Summarizing, the issue of multiclass SRPT network stability/instability seems to depend heavily on the corresponding service time distributions (rather than merely on the interarrival and service rates), as well as on the underlying network topology. Consequently, providing general results addressing this issue and characterizing the corresponding fluid limits is likely to be challenging.

7 Discussion and conclusion

We have provided two examples of strictly subcritical multiclass queueing networks, with the same topology, which are unstable under both the SRPT and SJF service protocols. The service times in the first of them are deterministic, making it unstable also under the SERPT discipline. In the second one, the service times in one customer class are randomized.

It is natural to expect that the service times in other customer classes of our network can be (moderately) randomized as well, without changing its qualitative behavior, at the expense of further increase in the proof complexity. We would like to note, however, that randomizing service times in some customer classes seems to introduce more difficulties to the corresponding arguments than randomizing others. For instance, if we modify the second example by randomizing the service times in class 2, rather than 4, then the counterpart of the random time \(\tau _1\) defined by (52) can actually be of the order O(1), rather than O(M), with non-negligible probability. To proceed as before, one would have to additionally argue that, with large probability, at least one of the network “work cycles,” similar to [0, T] from our Propositions 1, 2, has length O(M).

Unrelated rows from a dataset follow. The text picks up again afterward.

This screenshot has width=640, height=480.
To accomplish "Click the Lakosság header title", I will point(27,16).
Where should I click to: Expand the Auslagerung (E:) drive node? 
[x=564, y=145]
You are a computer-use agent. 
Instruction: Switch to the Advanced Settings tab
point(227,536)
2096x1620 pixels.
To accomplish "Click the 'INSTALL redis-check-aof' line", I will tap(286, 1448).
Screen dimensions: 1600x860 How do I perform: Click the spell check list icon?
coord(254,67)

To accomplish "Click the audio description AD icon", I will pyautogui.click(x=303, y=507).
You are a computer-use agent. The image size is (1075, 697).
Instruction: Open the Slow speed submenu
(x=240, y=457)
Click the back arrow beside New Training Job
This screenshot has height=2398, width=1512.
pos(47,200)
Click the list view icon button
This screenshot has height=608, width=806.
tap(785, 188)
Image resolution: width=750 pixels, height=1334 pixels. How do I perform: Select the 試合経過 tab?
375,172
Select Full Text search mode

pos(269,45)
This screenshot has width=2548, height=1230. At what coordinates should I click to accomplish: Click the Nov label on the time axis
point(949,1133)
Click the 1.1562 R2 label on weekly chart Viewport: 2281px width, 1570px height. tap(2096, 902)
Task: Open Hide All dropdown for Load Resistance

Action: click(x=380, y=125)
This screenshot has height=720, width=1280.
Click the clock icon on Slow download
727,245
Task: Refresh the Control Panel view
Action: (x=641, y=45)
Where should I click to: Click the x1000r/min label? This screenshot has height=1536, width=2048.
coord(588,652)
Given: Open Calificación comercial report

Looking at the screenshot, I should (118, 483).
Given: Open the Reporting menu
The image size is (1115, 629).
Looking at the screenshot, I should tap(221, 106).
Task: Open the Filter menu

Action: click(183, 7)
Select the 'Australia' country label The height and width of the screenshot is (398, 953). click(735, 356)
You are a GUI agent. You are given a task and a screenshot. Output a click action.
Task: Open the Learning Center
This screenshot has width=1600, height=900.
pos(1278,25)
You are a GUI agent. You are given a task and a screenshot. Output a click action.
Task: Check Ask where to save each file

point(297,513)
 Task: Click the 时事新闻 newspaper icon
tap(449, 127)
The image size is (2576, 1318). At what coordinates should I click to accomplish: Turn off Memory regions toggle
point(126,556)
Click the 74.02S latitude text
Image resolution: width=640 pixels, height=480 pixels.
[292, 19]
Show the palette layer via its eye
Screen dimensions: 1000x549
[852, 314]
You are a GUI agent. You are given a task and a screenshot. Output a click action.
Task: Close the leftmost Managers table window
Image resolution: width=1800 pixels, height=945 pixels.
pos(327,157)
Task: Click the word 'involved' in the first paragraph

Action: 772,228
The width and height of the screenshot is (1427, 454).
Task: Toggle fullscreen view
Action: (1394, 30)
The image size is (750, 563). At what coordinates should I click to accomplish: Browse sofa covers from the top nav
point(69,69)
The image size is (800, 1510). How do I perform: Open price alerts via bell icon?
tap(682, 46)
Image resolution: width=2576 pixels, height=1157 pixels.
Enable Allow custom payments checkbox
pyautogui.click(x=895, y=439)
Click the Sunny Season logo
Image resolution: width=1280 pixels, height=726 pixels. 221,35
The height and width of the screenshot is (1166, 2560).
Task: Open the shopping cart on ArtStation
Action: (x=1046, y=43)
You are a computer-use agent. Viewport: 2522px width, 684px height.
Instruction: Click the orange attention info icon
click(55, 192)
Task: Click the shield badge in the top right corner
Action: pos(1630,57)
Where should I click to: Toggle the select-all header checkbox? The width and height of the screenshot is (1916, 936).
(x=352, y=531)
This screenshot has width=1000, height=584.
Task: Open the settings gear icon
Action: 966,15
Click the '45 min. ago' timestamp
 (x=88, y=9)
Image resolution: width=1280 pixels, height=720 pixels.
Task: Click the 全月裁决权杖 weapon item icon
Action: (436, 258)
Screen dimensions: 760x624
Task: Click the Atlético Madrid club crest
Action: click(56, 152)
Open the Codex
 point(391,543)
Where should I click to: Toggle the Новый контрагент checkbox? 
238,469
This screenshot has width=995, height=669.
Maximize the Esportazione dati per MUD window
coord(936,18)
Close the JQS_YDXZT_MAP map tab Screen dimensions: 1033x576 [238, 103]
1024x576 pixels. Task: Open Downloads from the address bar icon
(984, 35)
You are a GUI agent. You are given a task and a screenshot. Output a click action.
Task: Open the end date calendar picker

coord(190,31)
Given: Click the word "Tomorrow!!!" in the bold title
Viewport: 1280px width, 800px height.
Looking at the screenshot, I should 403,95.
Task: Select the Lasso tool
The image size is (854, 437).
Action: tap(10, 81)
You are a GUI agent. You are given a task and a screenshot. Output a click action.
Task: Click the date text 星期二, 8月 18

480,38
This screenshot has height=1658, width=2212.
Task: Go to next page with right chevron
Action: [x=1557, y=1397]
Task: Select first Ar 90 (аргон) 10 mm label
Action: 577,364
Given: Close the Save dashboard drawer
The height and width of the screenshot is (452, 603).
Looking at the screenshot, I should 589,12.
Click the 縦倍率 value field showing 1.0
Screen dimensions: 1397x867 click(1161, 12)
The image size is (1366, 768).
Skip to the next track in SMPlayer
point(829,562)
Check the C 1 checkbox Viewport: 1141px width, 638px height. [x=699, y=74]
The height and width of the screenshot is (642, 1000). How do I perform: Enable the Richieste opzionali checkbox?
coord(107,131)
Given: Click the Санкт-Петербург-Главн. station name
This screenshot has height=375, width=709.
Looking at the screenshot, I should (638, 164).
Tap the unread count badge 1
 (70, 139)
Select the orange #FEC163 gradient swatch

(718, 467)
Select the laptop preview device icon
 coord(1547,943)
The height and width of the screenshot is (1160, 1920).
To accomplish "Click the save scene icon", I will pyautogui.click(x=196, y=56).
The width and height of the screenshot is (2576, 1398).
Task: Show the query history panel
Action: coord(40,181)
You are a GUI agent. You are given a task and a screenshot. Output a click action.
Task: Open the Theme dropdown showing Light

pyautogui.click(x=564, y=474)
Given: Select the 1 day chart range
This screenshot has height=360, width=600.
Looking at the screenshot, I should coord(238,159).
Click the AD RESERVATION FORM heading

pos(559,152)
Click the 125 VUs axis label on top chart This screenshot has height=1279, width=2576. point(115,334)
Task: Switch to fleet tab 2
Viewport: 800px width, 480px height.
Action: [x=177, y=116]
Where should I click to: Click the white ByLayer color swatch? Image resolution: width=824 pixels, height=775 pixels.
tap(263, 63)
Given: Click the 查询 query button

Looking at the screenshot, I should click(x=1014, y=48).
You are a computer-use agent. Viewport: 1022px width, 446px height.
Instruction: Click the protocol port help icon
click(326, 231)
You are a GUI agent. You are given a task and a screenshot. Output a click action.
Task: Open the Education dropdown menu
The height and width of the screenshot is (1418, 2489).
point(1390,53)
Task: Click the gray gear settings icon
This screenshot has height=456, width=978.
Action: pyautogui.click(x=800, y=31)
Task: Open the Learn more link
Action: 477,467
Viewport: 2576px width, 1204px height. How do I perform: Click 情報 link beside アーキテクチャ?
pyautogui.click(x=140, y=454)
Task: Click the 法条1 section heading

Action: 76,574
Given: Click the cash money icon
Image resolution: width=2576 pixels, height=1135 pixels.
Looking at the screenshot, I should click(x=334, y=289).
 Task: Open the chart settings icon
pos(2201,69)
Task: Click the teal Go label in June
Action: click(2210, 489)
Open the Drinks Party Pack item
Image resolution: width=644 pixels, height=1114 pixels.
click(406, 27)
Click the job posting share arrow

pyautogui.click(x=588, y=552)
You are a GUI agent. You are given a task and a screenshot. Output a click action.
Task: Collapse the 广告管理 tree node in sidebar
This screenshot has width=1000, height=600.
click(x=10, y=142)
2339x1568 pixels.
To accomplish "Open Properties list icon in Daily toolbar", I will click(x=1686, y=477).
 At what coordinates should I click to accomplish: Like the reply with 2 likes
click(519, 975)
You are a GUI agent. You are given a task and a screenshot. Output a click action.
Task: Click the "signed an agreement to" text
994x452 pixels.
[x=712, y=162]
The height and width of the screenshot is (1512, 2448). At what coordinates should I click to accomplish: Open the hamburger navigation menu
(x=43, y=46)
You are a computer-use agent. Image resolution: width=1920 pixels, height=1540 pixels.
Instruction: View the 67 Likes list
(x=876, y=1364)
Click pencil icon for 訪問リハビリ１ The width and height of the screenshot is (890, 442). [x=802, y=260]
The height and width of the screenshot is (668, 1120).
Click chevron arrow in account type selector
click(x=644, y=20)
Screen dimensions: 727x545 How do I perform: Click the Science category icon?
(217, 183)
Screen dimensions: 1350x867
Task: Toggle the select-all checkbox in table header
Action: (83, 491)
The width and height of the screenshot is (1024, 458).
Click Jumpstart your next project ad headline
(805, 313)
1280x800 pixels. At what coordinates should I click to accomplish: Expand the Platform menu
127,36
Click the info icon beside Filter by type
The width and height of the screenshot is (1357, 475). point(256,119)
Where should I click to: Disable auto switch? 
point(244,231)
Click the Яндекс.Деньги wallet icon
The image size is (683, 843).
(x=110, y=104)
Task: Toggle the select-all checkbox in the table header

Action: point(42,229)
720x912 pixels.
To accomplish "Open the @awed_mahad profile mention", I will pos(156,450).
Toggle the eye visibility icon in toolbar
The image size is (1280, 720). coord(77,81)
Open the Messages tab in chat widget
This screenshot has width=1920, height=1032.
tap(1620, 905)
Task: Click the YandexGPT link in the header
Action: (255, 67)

Since the main goal of the present paper is to present counterexamples for stability of SRPT, SERPT and SJF multiclass queueing networks, we have not complicated our systems (and our analysis) any further.

Our findings are in sharp contrast with stability of EDF multiclass queueing networks, with or without preemption [14, 29, 31]. In a single-server queue setting, there is a deep relation between the EDF and SRPT scheduling strategies. To our knowledge, their similarity was first noticed by Bender et al. [7] and then, more explicitly, by Down et al. [23]. Atar et al. [2] proposed a unified framework for the analysis of single-server systems with various scheduling disciplines, including EDF, SJF and SRPT. Recently, Atar and Shadmi [3] extended the scope of this method to generalized Jackson networks working under the EDF protocol with hard or soft deadlines. Our instability results, together with different behavior of linear strictly subcritical resource sharing networks under the SRPT and EDF service disciplines [30, 41], suggest that it might be difficult to further extend the approach of [2] to the general multiserver setting. On the other hand, the above-mentioned EDF stability results suggest using the EDF protocols, with the customer initial lead times equal to large multiples of their service times, as stable proxies of SRPT and SJF in multiserver networks. See [30], Section 8 for more details.